Pour Kant, la femme relève de la catégorie du beau, et l’homme de la catégorie du sublime, en ce sens que le beau et la femme, dit Kant, risquent toujours de nous tromper, autrement dit en ce sens que ce sont des appa­rences. Il y a dans la psychologie, dans ces remarques de Kant sur la femme et le sentiment esthétique une primauté de l’apparence. On ne s’éprend, dit-il, que de l’apparence, mais on aime la vérité. Il dit encore, la vérité est plutôt obligation que beauté. Alors nous voyons comment cette première esquisse qui est donnée dans ce texte d’une psychologie empi­rique et moraliste au sens français, des sentiments de beauté et de sublime, nous voyons comment cette opposition permet de rendre compte de cette notion d’apparence que l’homme trouve dans le premier moment de la Critique du jugement.
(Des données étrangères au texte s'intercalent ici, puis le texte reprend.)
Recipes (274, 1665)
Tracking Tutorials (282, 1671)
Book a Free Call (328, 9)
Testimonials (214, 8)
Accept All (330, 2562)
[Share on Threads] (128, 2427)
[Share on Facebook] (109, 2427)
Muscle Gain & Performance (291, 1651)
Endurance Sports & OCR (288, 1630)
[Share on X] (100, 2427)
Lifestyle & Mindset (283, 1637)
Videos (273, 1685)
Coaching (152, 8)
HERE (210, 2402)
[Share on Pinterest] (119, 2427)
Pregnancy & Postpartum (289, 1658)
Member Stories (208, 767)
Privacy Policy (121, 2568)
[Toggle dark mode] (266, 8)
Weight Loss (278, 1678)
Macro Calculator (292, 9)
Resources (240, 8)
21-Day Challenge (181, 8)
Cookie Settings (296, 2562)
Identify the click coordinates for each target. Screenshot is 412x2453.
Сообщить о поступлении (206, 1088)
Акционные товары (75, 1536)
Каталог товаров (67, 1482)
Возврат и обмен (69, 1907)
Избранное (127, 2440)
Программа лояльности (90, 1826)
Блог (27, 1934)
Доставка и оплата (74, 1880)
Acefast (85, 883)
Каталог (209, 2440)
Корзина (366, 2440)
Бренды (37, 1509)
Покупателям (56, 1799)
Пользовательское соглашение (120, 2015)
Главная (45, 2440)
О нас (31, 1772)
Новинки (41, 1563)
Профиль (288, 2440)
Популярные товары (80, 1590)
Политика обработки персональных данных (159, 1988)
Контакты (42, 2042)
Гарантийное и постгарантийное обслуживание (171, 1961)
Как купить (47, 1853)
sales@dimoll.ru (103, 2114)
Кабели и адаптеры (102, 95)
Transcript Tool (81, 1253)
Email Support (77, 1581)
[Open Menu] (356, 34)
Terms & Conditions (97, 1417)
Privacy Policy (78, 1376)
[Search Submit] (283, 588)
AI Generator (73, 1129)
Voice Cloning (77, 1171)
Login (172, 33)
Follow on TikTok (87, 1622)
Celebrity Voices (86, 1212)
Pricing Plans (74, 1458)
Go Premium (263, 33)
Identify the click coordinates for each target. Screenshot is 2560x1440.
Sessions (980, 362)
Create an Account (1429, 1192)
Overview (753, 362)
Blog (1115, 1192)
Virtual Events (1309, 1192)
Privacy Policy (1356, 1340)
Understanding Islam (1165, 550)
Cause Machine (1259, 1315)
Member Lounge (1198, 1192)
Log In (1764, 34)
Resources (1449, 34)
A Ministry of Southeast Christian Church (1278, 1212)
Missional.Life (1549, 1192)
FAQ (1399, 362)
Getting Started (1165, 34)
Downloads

On peut dire que le beau, pour Kant, est une belle apparence fondée. La femme, d’après les Observations sur le sentiment du Beau et du Sublime, est une belle apparence sans fondement, et le beau est une apparence fon­dée. Le parallèle ici est tout à fait indiqué, puisqu’il poursuit, dans tout un chapitre des Observations, ces oppositions entre femme, homme, beauté et sublime. Les qualités viriles, au contraire, dit-il, sont du côté, en tant qu’elles sont viriles, de la vérité.

Après avoir introduit, donc, cet arrière-plan kantien, il faudrait en venir à l’insertion de Kant dans l’histoire des arts au XVIω siècle et, notam­ment, faire intervenir l’évolution du baroque ou du rococo au classique d’une part, et d’autre part l’analyse du sentiment de la mort dans l’art classique. Si vous voulez, l’opposition entre les vestales en tant qu’elles ont été exhumées à Pompéi, c’est-à-dire le beau naissant de l’oubli selon les formules de Winkelmann ou de Lessing, d’une part, et, d’autre part l’antique au sens mortel qui est celui des Ruines de Piranèse. Ceci don­nerait sa toile de fond à Kant et permettrait de faire une interprétation de sa philosophie de l’art comme une critique d’art.

 

J. LACAN. – Vous ne pouvez ici que nous ouvrir les perspectives d’un sujet de travail que vous nous avez donné aujourd’hui, qui a consisté à faire sentir à notre assemblée, qui est diverse, hétérogène dans sa forma­tion, 1’idée de structure autour de laquelle Kant à la fois regroupe et dis­socie l’idée de beau. Nous aurions pu mettre, dans le fond, l’idée du plai­sir chez Aristote, et retrouver un texte très joli de la définition du plaisir qu’il donne dans la Rhétorique. Enfin, ceci va nous servir comme de point pivot, comme il est naturel en toute matière philosophique traditionnelle, pour reprendre au point où nous l’avons laissée, la question de l’effet de la tragédie, laquelle, malgré ce que nous croyons toujours, doit en référer à Aristote, ne saurait se suffire de l’idée de quelque façon que ce soit, interprétée, de catharsis morale.